DATA FOR REVIEW =
• • • • •

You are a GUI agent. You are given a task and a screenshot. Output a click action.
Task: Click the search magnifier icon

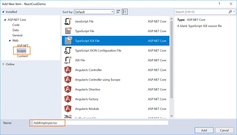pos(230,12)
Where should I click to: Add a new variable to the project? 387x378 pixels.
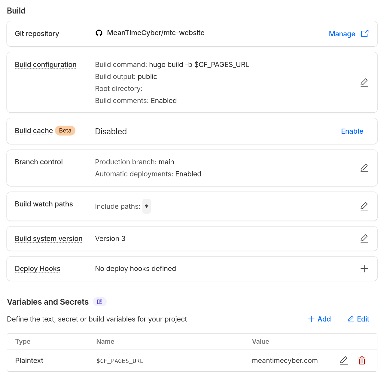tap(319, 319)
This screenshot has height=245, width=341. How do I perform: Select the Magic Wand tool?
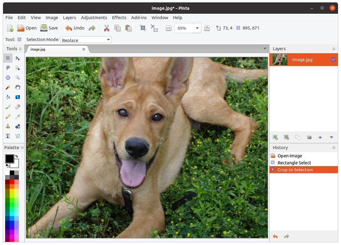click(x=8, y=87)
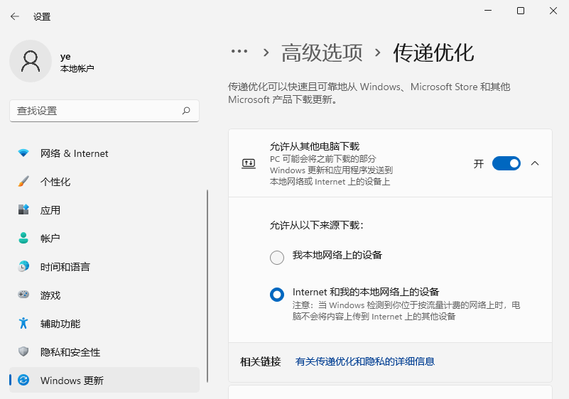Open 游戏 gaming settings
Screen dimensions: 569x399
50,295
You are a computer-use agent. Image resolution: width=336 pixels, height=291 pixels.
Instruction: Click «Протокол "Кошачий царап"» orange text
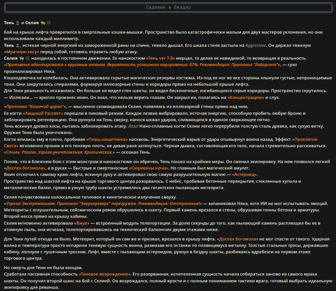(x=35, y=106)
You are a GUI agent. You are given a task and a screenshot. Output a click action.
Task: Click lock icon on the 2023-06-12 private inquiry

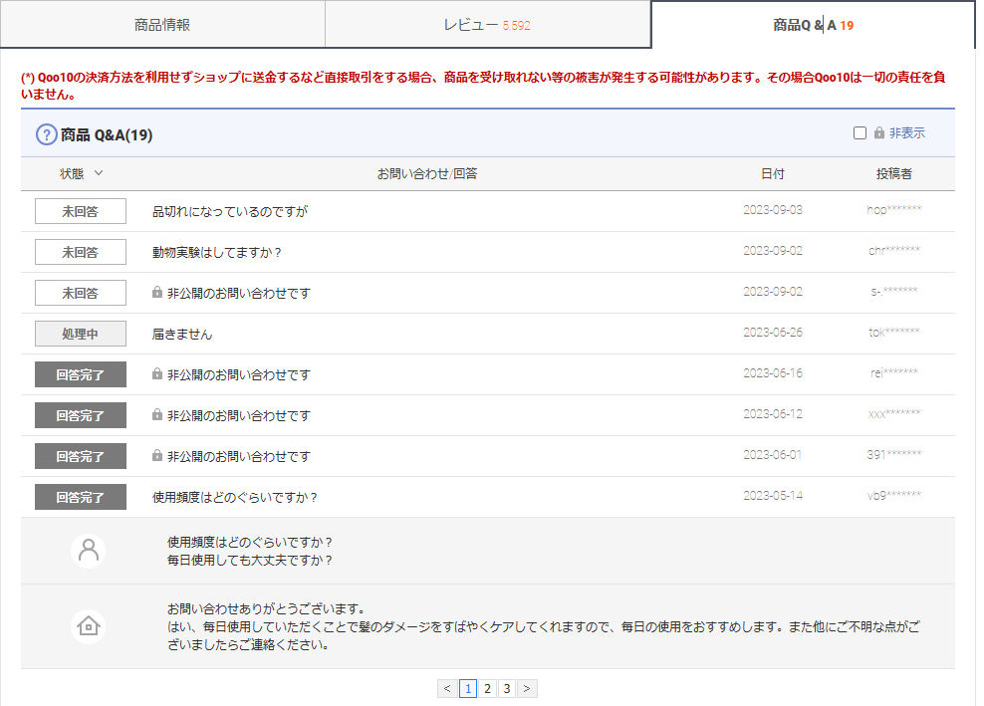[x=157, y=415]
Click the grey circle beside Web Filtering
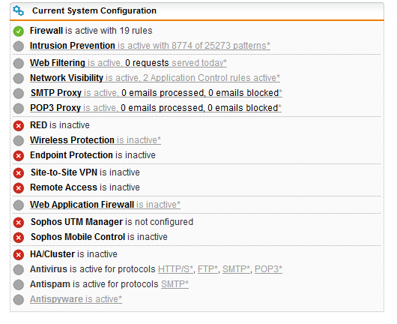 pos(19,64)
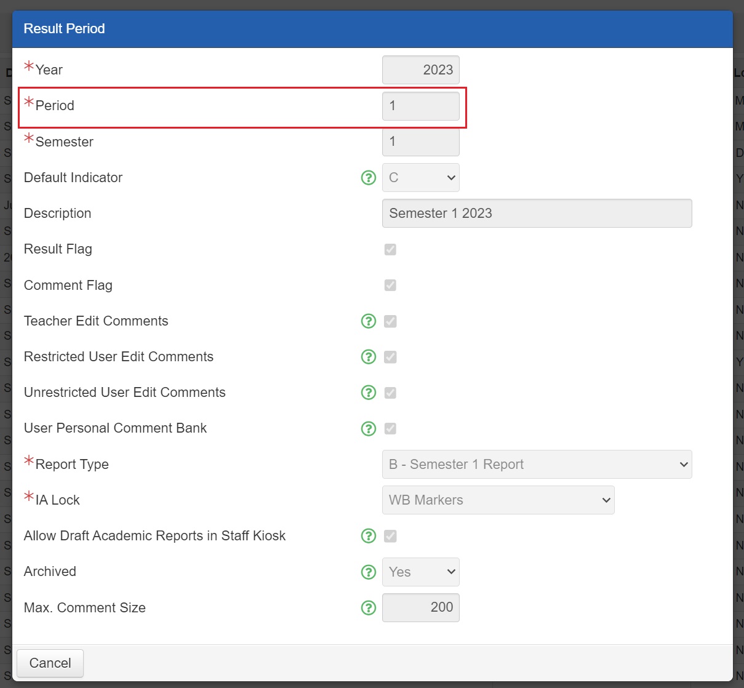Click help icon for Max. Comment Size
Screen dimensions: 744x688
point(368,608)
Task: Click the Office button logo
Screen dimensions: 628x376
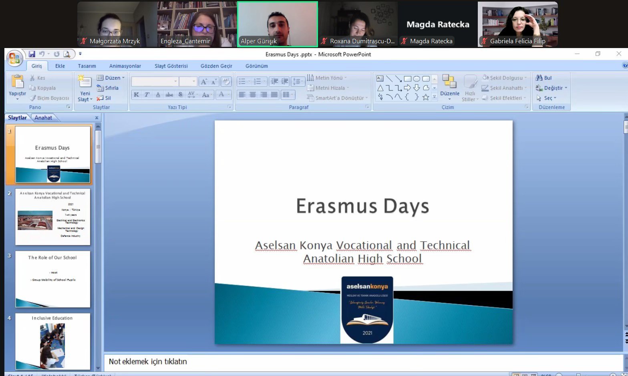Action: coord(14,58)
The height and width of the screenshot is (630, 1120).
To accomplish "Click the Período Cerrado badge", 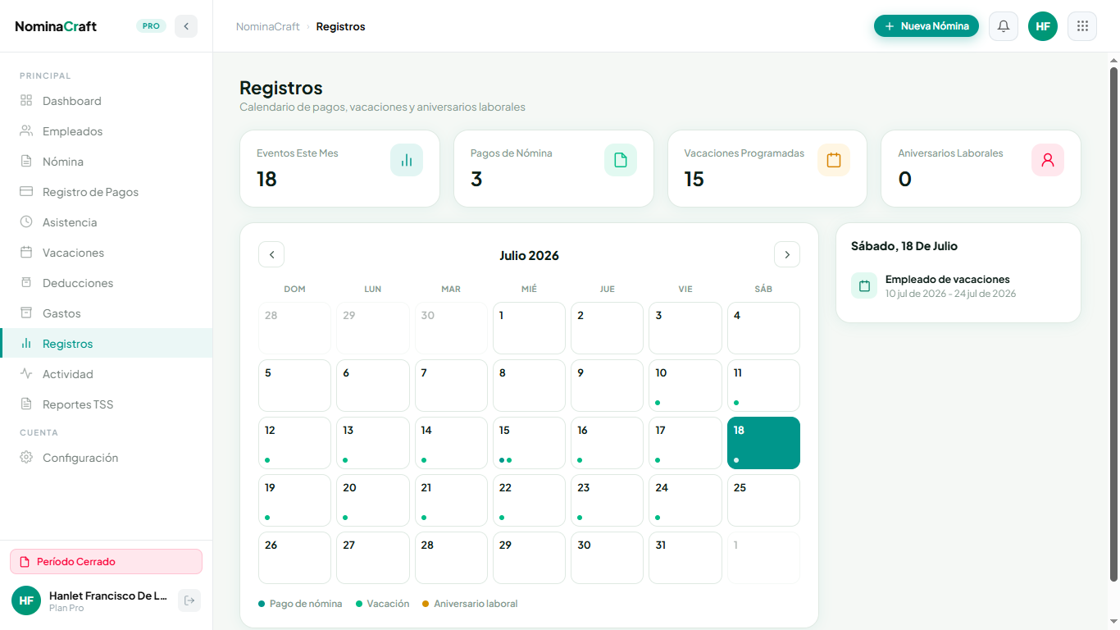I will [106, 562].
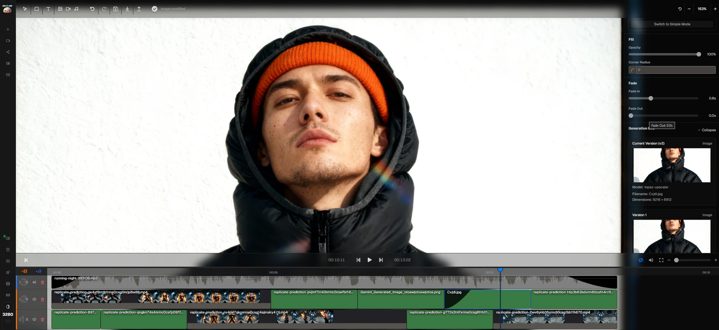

• • • • •

EXERCISE REQUIREMENTS =
In the material above, the stretch from the line with "Where should I" through the line with "You are a computer-use" is to be given again exactly, minus the pictures.

WRITTEN ANSWER =
Where should I click to: Add a new variable to the project? 387x378 pixels.
tap(319, 319)
This screenshot has height=245, width=341. How do I perform: Select the Magic Wand tool?
click(x=8, y=87)
Open 游戏 gaming settings
Screen dimensions: 569x399
50,295
You are a computer-use agent. Image resolution: width=336 pixels, height=291 pixels.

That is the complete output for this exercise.